[Dataset records]
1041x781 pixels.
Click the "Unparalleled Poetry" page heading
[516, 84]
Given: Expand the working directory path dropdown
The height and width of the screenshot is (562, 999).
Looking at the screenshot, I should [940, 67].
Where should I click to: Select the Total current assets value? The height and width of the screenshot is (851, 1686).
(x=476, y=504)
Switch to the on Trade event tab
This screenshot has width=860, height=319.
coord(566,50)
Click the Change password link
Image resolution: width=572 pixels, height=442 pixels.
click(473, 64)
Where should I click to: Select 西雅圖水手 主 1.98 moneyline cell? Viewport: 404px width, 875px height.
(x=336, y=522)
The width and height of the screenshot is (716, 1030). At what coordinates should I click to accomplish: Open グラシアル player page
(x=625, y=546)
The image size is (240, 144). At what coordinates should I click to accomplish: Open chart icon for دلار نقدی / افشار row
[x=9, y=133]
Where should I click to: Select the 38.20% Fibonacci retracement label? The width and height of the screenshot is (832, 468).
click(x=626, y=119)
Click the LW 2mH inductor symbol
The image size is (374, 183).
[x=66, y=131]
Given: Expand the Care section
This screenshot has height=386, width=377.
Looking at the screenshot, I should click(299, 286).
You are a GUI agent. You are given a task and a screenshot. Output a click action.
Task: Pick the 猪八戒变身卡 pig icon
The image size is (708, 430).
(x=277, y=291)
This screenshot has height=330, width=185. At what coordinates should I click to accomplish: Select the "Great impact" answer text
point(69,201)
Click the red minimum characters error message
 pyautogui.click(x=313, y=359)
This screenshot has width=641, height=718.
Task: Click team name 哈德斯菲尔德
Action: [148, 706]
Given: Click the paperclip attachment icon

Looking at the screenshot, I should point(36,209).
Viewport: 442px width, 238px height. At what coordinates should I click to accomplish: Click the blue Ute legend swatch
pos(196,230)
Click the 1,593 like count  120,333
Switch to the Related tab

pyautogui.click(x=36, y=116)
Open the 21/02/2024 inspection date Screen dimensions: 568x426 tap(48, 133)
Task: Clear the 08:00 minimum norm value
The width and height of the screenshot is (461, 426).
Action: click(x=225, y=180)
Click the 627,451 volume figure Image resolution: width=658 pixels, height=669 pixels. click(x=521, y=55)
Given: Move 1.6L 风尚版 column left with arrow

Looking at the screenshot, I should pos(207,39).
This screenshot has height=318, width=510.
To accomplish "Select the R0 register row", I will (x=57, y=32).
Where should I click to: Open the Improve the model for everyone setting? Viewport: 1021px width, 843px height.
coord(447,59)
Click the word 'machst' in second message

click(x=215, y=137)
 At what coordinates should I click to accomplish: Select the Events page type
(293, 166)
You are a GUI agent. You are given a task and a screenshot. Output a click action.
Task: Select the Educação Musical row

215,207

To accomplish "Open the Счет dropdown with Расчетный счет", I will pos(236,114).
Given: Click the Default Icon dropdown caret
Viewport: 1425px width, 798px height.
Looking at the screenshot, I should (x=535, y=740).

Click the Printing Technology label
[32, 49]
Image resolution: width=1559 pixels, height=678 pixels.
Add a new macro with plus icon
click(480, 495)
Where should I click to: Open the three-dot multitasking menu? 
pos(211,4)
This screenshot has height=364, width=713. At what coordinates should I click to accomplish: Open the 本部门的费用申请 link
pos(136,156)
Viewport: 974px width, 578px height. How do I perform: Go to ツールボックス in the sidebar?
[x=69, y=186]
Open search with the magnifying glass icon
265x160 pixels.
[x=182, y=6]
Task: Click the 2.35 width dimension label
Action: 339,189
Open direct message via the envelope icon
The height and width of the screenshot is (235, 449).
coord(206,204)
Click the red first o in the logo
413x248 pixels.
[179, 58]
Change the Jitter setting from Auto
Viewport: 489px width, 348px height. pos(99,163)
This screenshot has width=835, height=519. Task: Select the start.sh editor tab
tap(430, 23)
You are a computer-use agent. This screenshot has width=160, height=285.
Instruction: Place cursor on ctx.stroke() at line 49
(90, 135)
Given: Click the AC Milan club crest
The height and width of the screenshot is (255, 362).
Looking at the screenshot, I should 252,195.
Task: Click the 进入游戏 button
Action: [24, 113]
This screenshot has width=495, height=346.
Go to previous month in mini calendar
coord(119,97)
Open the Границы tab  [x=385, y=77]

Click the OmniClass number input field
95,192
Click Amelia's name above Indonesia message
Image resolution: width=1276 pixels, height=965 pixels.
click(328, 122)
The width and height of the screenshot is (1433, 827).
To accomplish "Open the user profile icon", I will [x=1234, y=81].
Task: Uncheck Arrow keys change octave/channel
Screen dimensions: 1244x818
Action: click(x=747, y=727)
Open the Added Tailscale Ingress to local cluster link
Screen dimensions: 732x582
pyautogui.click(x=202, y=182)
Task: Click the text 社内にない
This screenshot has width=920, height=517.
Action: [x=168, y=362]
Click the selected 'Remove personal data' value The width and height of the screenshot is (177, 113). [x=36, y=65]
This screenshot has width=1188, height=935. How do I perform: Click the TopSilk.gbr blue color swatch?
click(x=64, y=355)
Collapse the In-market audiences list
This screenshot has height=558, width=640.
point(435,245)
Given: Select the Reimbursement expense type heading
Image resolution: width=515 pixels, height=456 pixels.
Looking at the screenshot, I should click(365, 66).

## What is expected
Exactly and exclusively, repeat the lines from the line that contains "Given: Select the" through the end of the records, both ends included.

## The completed task
Given: Select the Reimbursement expense type heading
Image resolution: width=515 pixels, height=456 pixels.
Looking at the screenshot, I should click(365, 66).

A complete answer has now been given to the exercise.